Aug. 28, 2009 -- A school of small, robotic fish has been developed by MIT scientists. Made with a only handful of parts and a blend of polymers, the fish wiggle their way through water like trout and tuna.

These new robofish could be equipped with sensors to monitor oil spills or other environmental contaminants.


"The interesting aspect of this research is that we are the first group to tailor different polymers in different parts of the body with different dampening and stiffness properties," said Kamal Youcef-Toumi, a scientist at MIT who, along with Pablo Vildivia Y Alvarado, is developing the robofish.

"We are also looking at using the natural motion and behavior of the fish and replicating those motions," said Youcef-Toumi.

The 18 new robofish have advanced significantly since the original Robotuna was created at MIT in 1994. Robotuna had more than 2,000 parts, including six motors, encased in its four-foot body.

These new models have less than 10 parts, including one motor, and are between five and eight inches long.

Youcef-Youmi and Vildivia Y Alvarado began developing the five-inch robofish four years ago, modeling their movements on freshwater fish like trout and bass. These small fish swim mostly by moving the tail, while the rest of the body remains motionless.

The most recent robofish are eight inches long and modeled to swim like salt water tuna. Instead of wiggling just the tail, tuna swim by moving their body as well, undulating back and forth to swim faster than trout or bass.

Whatever the length or swimming method, all the robofish are encased in a special blend of molded polymers. The body of the fish is one single piece of material, but each section of the body has a different stiffness, allowing the motion of one actuator to move through the robofish's entire body, propelling it forward.
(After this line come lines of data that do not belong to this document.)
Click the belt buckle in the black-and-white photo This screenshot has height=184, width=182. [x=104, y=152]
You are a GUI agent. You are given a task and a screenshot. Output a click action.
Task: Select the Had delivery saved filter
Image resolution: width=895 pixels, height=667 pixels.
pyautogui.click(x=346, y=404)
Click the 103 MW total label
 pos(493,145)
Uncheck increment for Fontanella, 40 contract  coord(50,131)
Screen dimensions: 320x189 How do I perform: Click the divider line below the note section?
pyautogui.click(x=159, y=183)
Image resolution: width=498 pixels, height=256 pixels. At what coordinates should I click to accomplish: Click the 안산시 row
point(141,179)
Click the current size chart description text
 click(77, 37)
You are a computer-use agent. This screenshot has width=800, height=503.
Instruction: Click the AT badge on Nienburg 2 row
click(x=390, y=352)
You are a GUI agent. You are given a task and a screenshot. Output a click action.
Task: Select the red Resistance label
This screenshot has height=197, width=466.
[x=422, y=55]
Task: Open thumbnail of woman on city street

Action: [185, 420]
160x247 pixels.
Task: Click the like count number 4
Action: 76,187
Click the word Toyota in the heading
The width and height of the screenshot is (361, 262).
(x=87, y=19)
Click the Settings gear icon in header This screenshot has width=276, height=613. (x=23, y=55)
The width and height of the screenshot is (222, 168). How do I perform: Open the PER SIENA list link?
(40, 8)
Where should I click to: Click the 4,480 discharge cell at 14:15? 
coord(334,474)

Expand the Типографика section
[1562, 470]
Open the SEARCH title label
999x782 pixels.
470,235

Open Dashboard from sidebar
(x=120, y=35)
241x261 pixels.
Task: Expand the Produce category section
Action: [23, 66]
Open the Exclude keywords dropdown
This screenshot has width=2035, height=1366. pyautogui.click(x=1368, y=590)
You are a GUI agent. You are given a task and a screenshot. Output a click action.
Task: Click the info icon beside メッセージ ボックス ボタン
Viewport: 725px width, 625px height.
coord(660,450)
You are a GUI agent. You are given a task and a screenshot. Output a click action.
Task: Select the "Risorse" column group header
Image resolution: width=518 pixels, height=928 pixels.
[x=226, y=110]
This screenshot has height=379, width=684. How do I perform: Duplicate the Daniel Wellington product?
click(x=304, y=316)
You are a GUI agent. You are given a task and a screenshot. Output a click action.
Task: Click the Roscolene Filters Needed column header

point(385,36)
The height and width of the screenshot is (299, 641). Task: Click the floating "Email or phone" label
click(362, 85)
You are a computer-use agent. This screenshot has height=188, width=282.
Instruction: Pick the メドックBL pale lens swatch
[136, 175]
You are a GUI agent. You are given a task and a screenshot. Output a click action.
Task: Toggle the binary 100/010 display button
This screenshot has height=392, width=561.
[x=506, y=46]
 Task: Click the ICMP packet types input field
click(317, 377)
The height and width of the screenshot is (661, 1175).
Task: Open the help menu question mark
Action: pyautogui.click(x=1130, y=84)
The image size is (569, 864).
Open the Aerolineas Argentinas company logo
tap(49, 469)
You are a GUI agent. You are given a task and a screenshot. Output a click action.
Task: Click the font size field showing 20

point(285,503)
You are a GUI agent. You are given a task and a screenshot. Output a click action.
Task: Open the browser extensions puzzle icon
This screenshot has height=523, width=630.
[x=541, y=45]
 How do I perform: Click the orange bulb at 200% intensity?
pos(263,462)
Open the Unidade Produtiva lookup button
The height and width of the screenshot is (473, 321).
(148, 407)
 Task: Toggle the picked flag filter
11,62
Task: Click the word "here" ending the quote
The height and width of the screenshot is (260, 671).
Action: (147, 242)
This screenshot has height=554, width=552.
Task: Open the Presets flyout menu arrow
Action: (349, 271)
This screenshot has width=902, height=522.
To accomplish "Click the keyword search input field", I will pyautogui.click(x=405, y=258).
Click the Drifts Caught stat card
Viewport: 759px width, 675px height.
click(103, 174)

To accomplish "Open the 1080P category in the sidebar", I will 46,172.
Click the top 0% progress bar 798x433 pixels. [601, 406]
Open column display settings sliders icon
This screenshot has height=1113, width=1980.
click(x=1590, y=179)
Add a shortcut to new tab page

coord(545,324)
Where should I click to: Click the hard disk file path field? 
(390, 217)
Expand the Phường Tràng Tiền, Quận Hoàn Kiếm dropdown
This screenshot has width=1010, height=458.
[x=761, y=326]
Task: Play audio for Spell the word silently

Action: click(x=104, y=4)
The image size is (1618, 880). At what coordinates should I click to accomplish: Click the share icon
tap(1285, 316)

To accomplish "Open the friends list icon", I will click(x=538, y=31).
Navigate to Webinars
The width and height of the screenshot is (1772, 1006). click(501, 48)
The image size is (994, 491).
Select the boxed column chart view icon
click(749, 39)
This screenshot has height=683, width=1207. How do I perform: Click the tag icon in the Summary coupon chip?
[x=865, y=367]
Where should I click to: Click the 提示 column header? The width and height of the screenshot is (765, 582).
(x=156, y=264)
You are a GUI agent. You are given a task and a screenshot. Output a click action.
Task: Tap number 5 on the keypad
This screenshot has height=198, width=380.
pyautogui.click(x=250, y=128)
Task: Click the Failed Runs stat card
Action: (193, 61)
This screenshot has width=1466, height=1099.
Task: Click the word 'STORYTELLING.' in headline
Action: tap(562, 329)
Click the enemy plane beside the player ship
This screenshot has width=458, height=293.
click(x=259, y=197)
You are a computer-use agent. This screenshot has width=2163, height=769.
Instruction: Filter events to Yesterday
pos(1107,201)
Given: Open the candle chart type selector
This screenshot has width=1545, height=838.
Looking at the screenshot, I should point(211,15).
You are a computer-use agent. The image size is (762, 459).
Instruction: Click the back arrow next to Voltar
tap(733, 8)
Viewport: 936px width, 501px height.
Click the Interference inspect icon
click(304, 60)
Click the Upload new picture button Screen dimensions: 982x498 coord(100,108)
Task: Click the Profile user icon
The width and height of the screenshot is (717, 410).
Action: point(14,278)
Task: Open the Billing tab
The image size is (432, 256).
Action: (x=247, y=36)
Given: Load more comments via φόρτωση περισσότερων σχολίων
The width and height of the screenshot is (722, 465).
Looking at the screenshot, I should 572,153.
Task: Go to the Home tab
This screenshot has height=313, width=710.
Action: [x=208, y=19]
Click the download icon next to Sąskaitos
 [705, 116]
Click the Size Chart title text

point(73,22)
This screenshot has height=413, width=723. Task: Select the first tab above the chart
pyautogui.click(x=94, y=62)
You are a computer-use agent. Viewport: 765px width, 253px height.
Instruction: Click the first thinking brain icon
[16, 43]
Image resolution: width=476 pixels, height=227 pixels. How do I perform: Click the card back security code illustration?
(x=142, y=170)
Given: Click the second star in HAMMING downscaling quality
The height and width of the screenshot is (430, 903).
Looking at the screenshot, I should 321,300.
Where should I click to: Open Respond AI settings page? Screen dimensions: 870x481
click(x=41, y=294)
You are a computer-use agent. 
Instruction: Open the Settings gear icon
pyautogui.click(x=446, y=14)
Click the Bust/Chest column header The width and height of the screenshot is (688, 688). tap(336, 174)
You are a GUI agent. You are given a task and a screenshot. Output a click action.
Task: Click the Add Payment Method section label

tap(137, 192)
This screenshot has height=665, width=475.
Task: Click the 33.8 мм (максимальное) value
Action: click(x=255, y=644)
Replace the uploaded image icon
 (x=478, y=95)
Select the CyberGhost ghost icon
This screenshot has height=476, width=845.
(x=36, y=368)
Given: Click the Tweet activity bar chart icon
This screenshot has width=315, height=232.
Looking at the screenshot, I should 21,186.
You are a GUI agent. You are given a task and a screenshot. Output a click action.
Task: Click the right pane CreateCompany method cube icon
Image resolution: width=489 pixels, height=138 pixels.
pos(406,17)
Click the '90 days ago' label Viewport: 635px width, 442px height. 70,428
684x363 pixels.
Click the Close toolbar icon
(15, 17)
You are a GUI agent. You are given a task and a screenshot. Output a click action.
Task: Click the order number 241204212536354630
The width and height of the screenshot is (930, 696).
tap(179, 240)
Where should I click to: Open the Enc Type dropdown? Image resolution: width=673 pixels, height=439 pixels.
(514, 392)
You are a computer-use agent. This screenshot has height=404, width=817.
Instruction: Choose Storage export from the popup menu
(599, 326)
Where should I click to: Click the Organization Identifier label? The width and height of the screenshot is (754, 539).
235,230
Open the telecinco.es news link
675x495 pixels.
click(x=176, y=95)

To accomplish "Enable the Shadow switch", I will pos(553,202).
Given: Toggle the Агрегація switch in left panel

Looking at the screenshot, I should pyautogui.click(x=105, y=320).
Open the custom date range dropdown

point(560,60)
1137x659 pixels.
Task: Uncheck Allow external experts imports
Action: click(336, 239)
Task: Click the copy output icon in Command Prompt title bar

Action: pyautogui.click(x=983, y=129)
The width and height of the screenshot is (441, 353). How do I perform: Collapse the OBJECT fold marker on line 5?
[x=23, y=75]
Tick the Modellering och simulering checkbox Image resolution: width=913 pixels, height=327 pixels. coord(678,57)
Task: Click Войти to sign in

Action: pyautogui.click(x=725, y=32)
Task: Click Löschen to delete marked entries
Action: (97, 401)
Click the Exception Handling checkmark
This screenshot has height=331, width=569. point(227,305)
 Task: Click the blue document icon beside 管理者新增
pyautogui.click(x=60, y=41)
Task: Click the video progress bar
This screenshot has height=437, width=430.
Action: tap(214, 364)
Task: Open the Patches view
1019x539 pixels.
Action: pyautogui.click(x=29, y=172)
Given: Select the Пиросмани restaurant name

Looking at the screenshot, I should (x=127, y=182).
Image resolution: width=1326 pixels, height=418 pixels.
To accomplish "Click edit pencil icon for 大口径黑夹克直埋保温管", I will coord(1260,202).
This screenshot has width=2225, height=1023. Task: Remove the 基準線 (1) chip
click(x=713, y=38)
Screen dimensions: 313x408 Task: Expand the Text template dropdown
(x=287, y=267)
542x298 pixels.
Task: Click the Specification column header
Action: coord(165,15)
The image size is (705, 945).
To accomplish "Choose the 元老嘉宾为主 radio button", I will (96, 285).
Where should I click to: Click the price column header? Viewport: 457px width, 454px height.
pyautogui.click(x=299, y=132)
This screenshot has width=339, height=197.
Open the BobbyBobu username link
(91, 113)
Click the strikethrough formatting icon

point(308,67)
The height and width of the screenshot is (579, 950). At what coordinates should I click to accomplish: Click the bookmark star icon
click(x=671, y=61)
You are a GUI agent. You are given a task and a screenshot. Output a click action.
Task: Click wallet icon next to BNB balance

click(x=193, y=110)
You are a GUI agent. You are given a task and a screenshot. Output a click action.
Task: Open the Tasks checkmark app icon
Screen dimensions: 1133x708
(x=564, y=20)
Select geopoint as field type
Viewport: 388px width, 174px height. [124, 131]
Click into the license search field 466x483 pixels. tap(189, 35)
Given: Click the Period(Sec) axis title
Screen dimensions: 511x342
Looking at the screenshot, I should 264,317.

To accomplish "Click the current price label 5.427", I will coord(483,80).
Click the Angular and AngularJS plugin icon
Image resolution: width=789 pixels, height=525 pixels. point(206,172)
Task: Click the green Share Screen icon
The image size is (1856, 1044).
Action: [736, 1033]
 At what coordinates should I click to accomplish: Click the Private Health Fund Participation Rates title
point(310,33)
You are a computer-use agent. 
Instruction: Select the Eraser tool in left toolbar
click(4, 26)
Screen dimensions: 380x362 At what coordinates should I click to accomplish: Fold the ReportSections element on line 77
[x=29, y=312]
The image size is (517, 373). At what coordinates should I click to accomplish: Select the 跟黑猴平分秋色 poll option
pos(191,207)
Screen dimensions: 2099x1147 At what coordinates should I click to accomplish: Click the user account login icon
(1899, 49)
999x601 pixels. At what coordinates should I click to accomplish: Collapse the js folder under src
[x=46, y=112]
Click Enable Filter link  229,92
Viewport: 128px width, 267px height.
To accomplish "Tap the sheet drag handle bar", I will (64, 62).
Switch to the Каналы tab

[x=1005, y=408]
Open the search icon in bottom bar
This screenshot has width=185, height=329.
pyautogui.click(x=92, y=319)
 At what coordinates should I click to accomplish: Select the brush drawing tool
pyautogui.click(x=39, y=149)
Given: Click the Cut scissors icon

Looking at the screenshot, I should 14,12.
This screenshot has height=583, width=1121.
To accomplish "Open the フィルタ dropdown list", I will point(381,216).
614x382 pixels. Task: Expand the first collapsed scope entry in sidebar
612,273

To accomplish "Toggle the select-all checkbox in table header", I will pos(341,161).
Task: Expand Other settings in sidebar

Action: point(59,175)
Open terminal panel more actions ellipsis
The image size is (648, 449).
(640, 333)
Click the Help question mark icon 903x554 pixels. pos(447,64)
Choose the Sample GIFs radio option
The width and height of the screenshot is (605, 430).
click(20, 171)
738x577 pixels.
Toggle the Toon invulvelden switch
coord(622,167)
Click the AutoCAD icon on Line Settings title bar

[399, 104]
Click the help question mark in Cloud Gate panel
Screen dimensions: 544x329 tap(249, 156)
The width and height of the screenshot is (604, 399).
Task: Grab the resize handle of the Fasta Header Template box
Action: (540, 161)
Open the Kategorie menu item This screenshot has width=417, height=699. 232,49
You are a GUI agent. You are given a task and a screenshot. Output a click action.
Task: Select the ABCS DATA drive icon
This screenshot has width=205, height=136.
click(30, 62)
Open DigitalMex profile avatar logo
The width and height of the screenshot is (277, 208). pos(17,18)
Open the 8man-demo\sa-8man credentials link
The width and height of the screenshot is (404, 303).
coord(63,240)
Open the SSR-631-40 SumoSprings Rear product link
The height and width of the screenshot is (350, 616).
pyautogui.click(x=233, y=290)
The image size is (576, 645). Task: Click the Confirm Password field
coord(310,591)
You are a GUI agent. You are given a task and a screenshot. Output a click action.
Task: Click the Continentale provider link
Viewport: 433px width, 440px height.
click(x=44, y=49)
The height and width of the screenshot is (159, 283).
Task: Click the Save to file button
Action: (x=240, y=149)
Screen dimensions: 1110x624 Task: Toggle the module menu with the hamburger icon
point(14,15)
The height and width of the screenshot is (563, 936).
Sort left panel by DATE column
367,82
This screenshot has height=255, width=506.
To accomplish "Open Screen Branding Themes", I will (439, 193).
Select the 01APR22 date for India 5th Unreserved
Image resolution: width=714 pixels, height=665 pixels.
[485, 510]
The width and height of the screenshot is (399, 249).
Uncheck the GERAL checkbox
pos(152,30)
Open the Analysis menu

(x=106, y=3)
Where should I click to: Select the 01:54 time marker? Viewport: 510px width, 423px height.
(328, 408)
One actuator allows for limited movement, basically forward and side to side. To move up and down and more complex movements will require two additional actuators be installed.

The unibody construction also protects the electrical and mechanical parts inside the robot; some robofish have been swimming for more than four years.

The robofish might mimic real fish, but they can't compete in terms of speed. The maximum speed of the robofish is less than one body length per second. Some fish can swim up to 10 body lengths per second.

Movement requires energy, and the robofish currently get their power from an attached power cable. Batteries could be installed to power robofish remotely in streams and bays, where they could be equipped with sensors to detect pollution or cameras to study animals that would be disturbed by the noise caused by propellers.

Fish aren't the only underwater creatures the MIT robotics team is studying. During the next few weeks, MIT scientists plan to test robotic salamanders and robotic manta rays.

Whatever type of robot is being created, "the underwater environment is the most difficult environment for robotics," said Huosheng Hu, a professor of computer science and electronic engineering at the University of Essex. Hu has built his own realistic robotic fish which was on display at the London Aquarium.

Hu likes the new unibody robofish, but doesn't think that the new robofish have any particular new advantage in terms of three dimensional swimming, or at least won't until the additional actuators are installed.

Despite the current limitations of robofish, human engineers will continue to chase natural fish in terms of speed, maneuverability and endurance.

"We still have a long way to go to achieving the same performance as real fish," said Hu.